===== STORED DATA
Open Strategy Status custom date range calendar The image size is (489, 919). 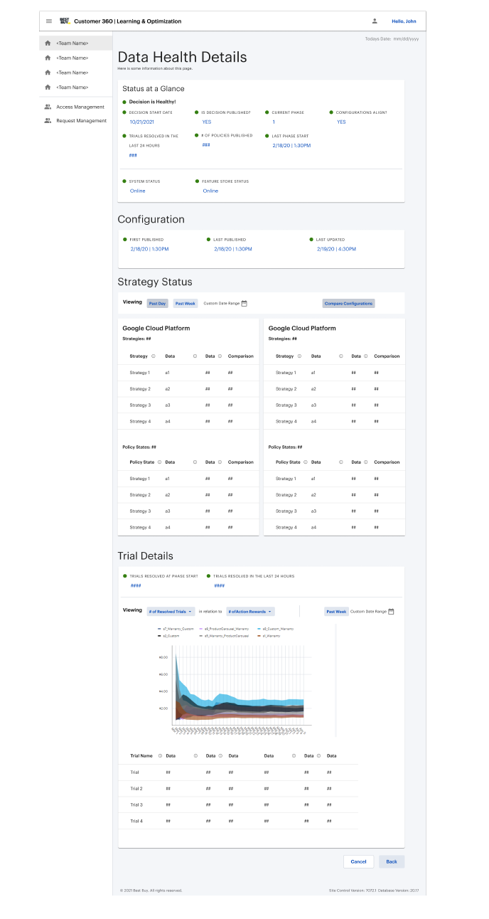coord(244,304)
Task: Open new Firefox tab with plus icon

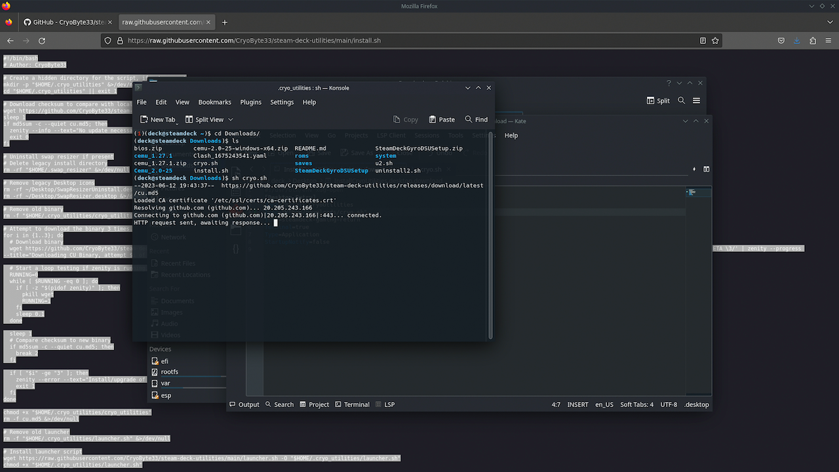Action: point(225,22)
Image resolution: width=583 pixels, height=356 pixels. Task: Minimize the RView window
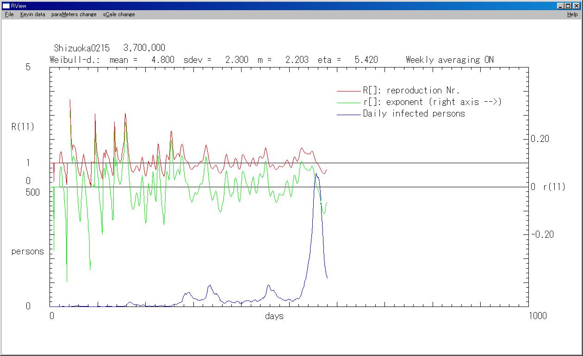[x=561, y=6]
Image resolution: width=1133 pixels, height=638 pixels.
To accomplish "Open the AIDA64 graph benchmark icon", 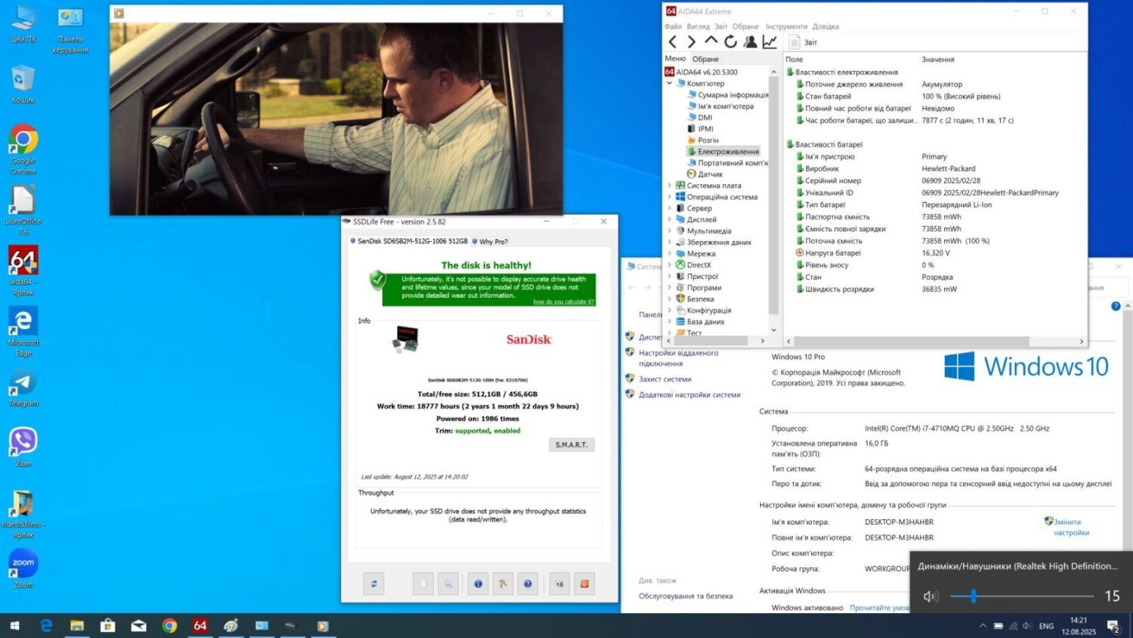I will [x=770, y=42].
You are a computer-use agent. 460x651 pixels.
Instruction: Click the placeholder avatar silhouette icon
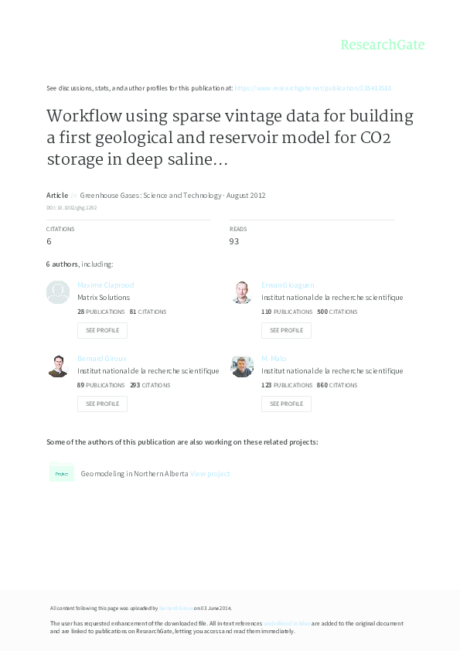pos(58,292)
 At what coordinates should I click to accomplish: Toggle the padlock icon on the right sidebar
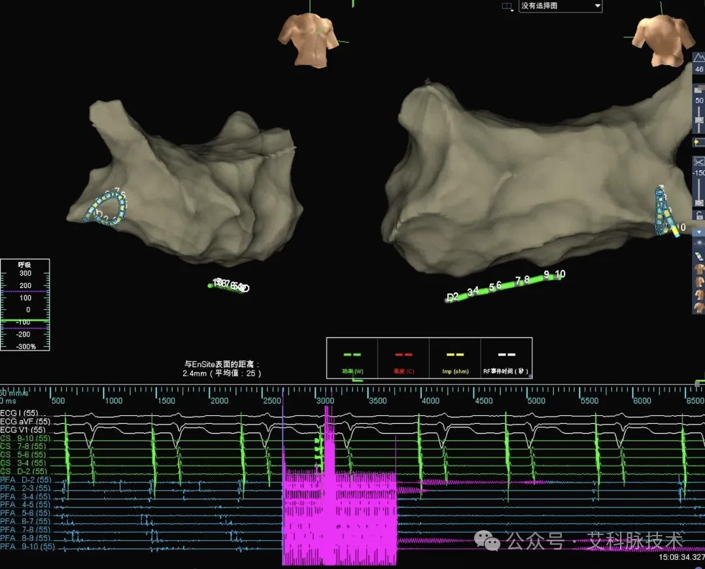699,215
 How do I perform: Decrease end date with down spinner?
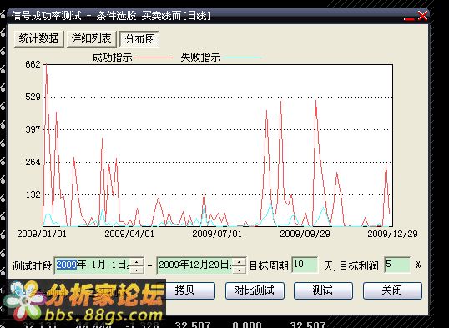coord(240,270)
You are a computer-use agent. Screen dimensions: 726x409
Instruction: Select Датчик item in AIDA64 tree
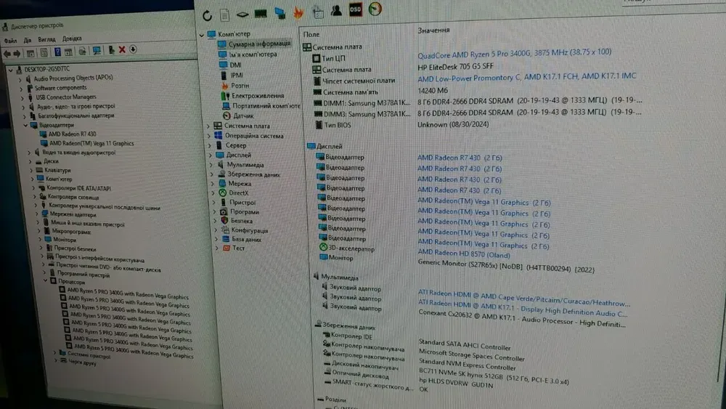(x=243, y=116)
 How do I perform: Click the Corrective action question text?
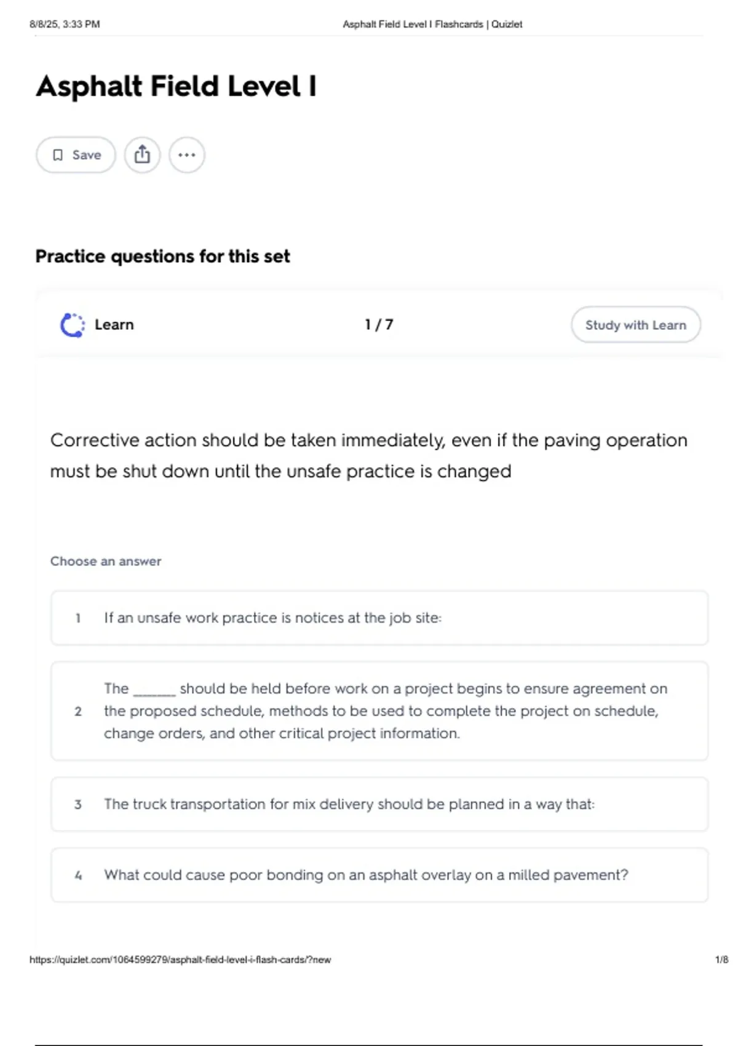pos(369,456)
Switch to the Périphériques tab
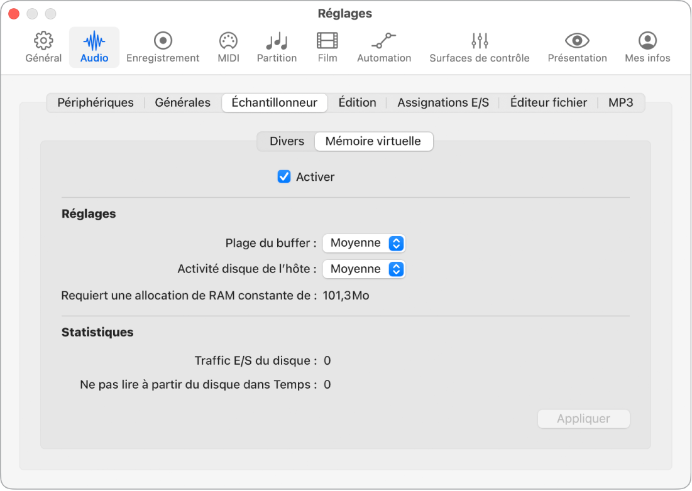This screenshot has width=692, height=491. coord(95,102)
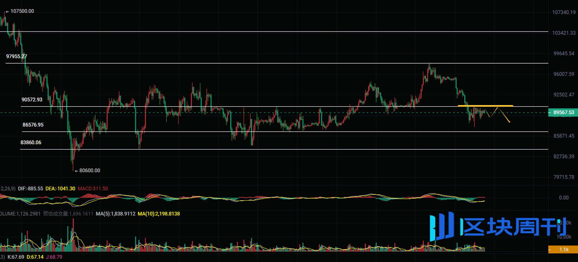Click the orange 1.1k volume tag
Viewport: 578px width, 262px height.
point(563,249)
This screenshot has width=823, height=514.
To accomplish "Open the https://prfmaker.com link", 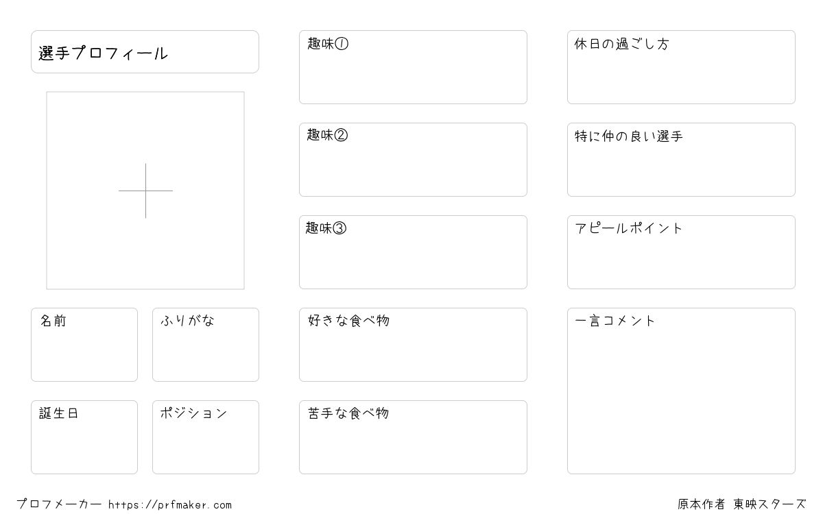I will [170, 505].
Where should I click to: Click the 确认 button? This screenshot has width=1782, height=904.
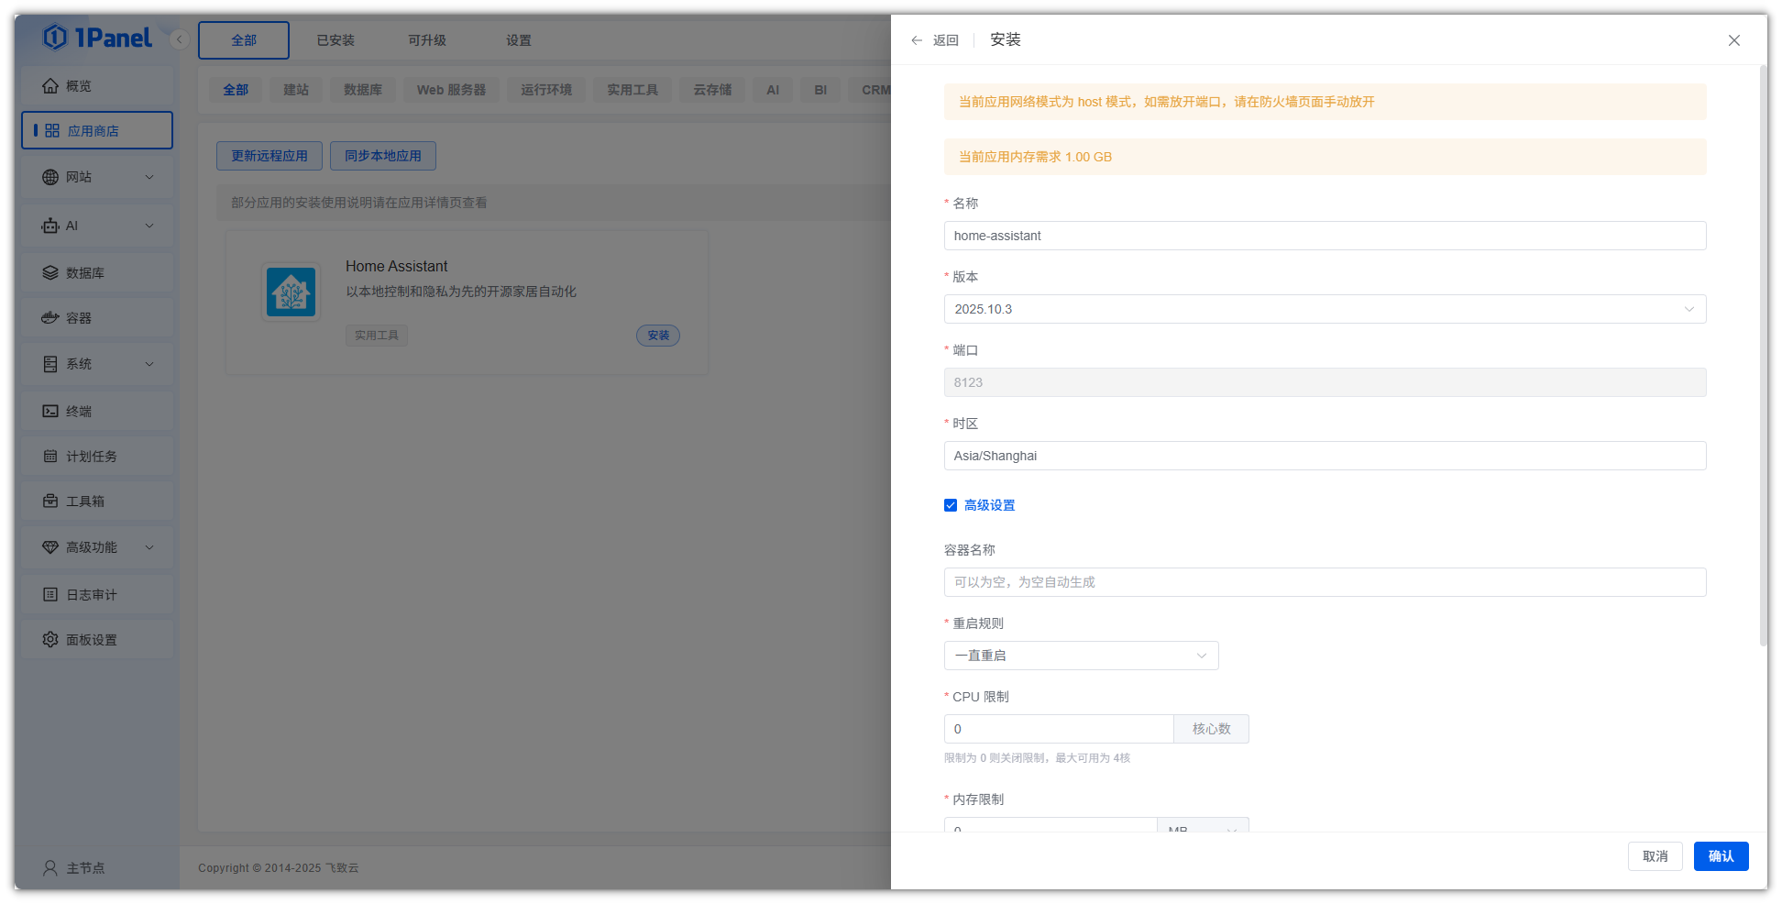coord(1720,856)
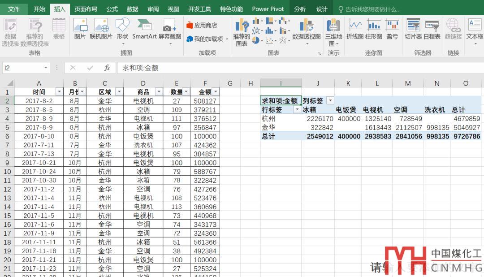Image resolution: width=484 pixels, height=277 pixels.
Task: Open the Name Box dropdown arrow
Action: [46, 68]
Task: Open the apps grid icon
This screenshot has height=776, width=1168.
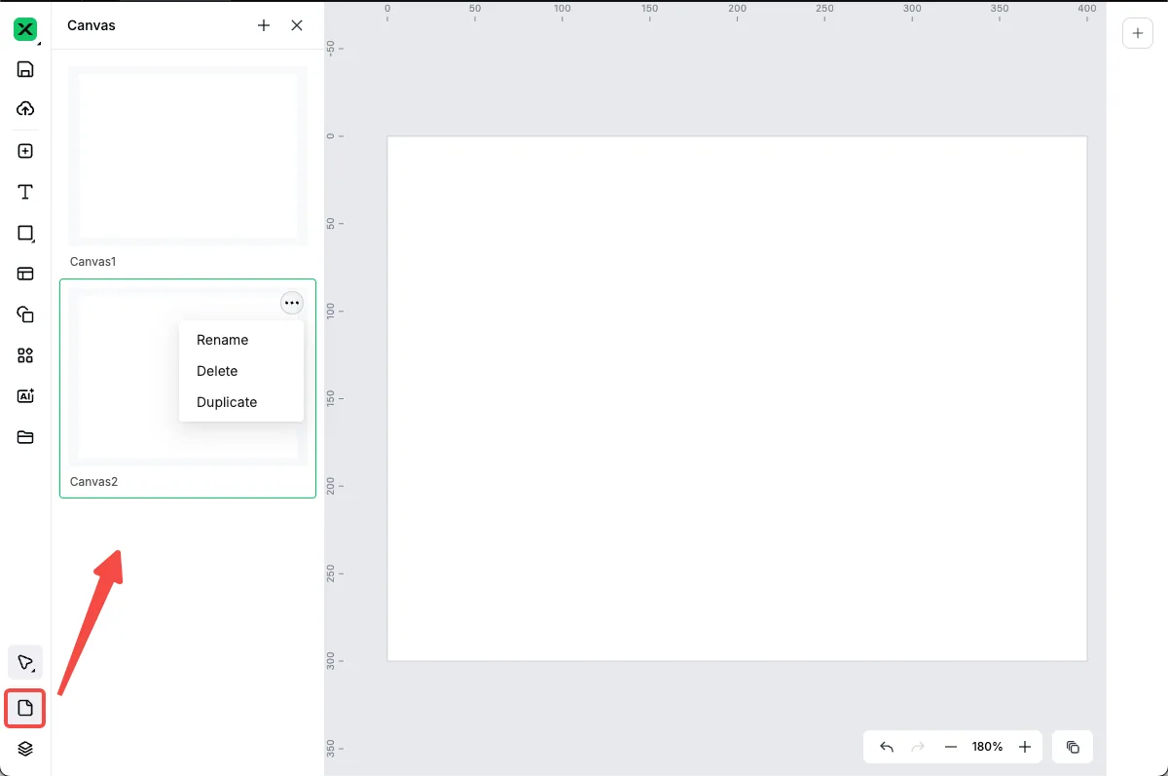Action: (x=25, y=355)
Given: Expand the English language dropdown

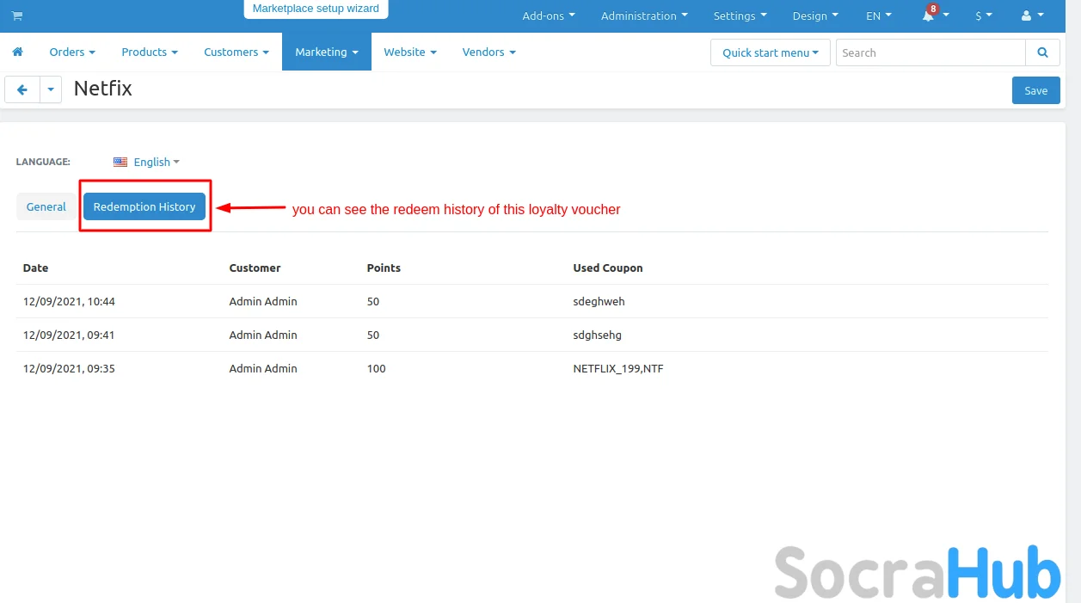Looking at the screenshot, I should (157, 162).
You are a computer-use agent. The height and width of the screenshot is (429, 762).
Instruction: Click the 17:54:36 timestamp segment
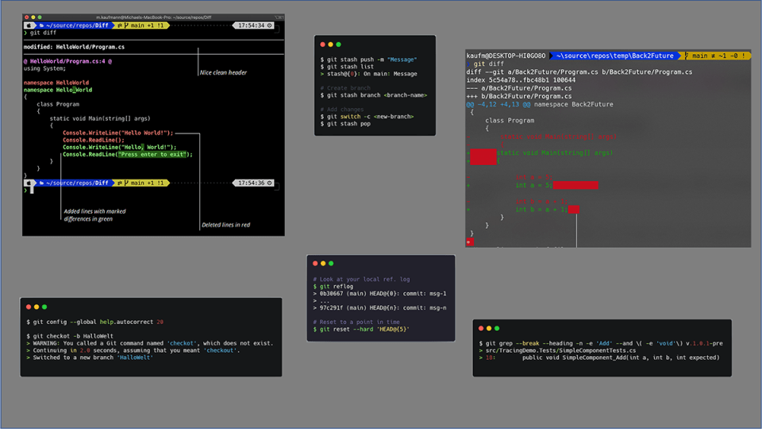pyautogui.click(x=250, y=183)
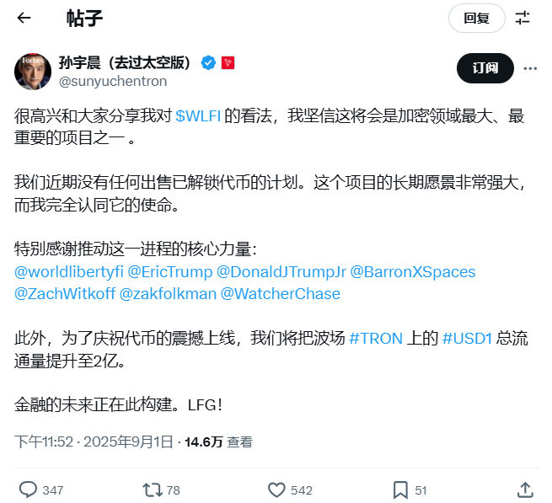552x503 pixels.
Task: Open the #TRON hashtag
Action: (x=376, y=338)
==========
:: WHAT YOU SHOULD DO ::
In how many lines of the material does the word "agent" appear? Give only the number.

:: YOUR RESPONSE ::
3